- **Selected extract**
##############################
The desire for presidential continuity operates powerfully in the America of 1984. In my experience, it forms a unifying thread that binds together the most unlikely kinds of voters:
In California, Richard C. Raack, a history professor on the San Francicso Bay Peninsula, liberal by anyone's definition, said his main reason for casting his first vote for a Republican presidential candidate was his hope that Reagan can give the country needed stability and continuity through a ful two terms in the White House, the first such since Eisenhower. In Iowa, Toni Nies, a young farm wife whose desperate struggle to keep the family farm ended in defeat with its sale this year, will also vote for Reagan. Like farming, she said, it takes time to establish good crops. So grant him another four years to see what he can do.
These voters are typical of many I encountered in another significant way: they will vote for Reagan even though they personally disapprove of, or are doubtful about, many of his policies.
That "Teflon factor" seems the central paradox involving Reagan's popularity. Yet, on closer examination, it's not that surprising. People can disagree -- and do -- with the specifics of Reagan policies, and still support him. And it's not because he's coated with Teflon either. They want to believe things will work out in the end. For the moment, they have no good reason to think otherwise. For now at leas, they have suspended judgment.
##############################
- **Collected material**
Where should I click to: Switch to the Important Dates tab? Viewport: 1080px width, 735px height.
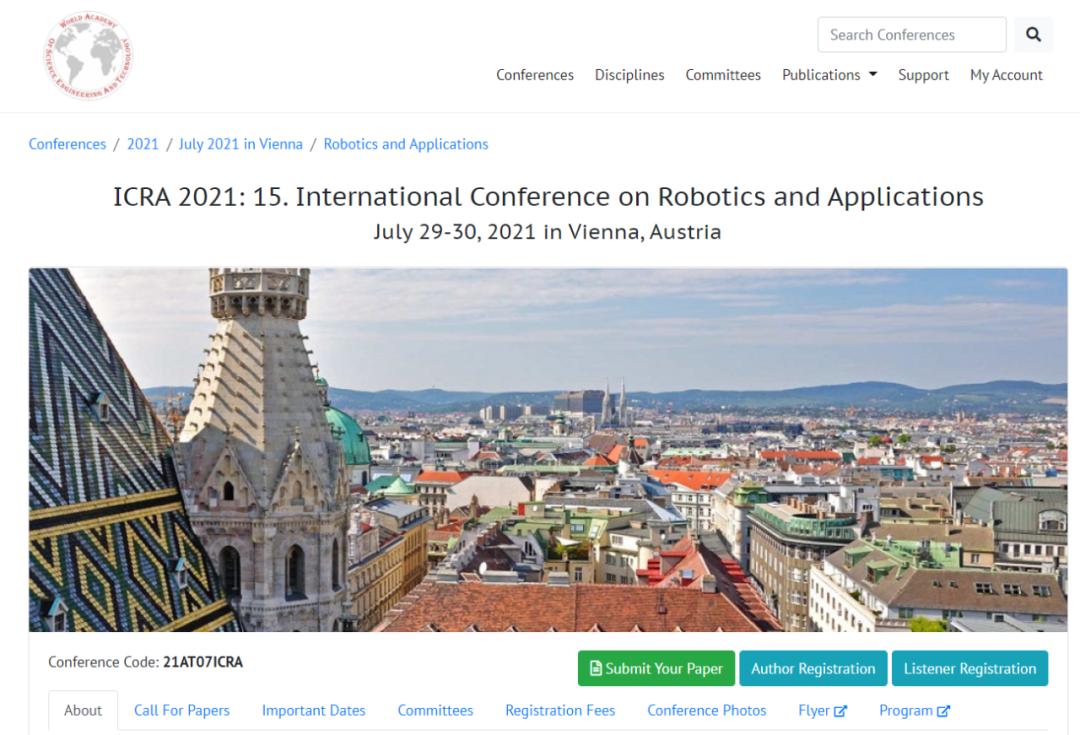point(313,710)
##############################
Return the stretch of the 1984 passage on Reagan's voters from "These voters are" through "have suspended judgment.", copied word for word.

- **Output of the exercise**
These voters are typical of many I encountered in another significant way: they will vote for Reagan even though they personally disapprove of, or are doubtful about, many of his policies.
That "Teflon factor" seems the central paradox involving Reagan's popularity. Yet, on closer examination, it's not that surprising. People can disagree -- and do -- with the specifics of Reagan policies, and still support him. And it's not because he's coated with Teflon either. They want to believe things will work out in the end. For the moment, they have no good reason to think otherwise. For now at leas, they have suspended judgment.